Whenever Michael Tippett’s first opera, The Midsummer Marriage, is revived, there is a chorus of voices, including mine, complaining that it should be done much more often, for it is a work of exuberant genius, full of wonderful musical invention, and life-affirming in the way that Britten’s operas never are (with, I think, the exception of Albert Herring). Yet the Prom performance, semi-staged, it was claimed, but rather less than that, did make clear, while doing justice to Tippett’s score, why Marriage is always likely to be something of an outsider. For the text was provided complete in the programme book, and since the balance, at least where I sat, favoured the orchestra over the voices, I followed it and was, yet once more, nonplussed and sometimes incredulous that it could have been so inept, pretentious and downright undramatic.

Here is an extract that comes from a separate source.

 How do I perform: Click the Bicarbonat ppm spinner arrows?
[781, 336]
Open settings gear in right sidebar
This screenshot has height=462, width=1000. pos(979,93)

Tippett’s next two operas, King Priam and The Knot Garden, though no paradigms of dramaturgy, are markedly superior. In fact it’s hard to think of any other opera where one’s responses are so divided between love, even ecstasy, of and at the music and recoil from the text. It’s not only the words, though they are often bad enough; it’s the overall construction, which led even the composer himself to suggest that he had written a masque or oratorio rather than an opera. But even those genres have their limits, and it’s difficult to imagine any category that Tippett’s piece wouldn’t transgress.
His claim that at least in part it is meant to be a modern Zauberflöte is damaging, for although Mozart’s masterpiece has a notoriously chaotic plot, the two central figures, Tamino and Pamina, are kept constantly in view and we see and hear them progress towards the light.